ANIMALS – Vietnamese animal activist Nguyen Van Thai has been awarded the prestigious Goldman Environmental Prize, dubbed the “Green Nobel”, for saving hundreds of pangolins, the world’s most poached mammals.
The scales of this animal are known to act on arthritis, ulcers, tumors and menstrual pain in traditional Chinese medicine, virtues that have never been scientifically established.
Millions of pangolins have been killed in recent years, victims of large-scale trafficking, according to the United Nations Office on Drugs and Crime. “The number of pangolins in the wild in Vietnam has decreased by more than 90% over the past 15 years”, lamented to AFP Nguyen Van Thai, director of the organization Save Vietnam’s Wildlife (SVW), awarded the Goldman Environmental Prize.

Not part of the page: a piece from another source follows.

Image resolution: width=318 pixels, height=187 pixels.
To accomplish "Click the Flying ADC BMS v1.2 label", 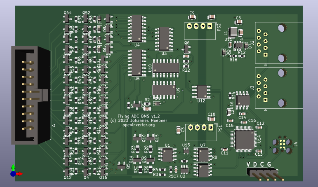I will pyautogui.click(x=139, y=116).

His team has treated nearly 1,600 of these mammals before releasing them into the wild and is developing a breeding program for the Chinese-type pangolin, facing a “high risk of extinction”. “We are the main reason for their decline and what could lead to their extinction. So in addition to my love for them, there is also an urgent need to act, to do something to protect them ”, underlined Nguyen Van Thai.
In Vietnam, poaching of pangolins punishable by 15 years in prison
Vietnam has recently stepped up its fight against pangolin trafficking. In 2018, he revised a law protecting endangered species which toughened penalties. Now, this crime is punishable by 15 years in prison and fines of over 550,000 euros.
Arrests of traffickers rose sharply last year, according to the NGO Education for Nature in Vietnam (ENV). Hanoi has also stepped up border controls and launched a campaign to verify that pharmacies do not sell drugs containing animals from illegal trade.
The pangolin was once suspected of having played a role in the transmission to humans of the coronavirus that appeared in China at the end of 2019, before scientists questioned this hypothesis. The animal was thus initially considered as the possible vector which allowed Sars-CoV-2 to pass from bats to humans. Beijing has since withdrawn it from the Chinese pharmacopoeia. Other animals were then mentioned, such as the mink or the badger-ferret, but the missing link has not been established so far.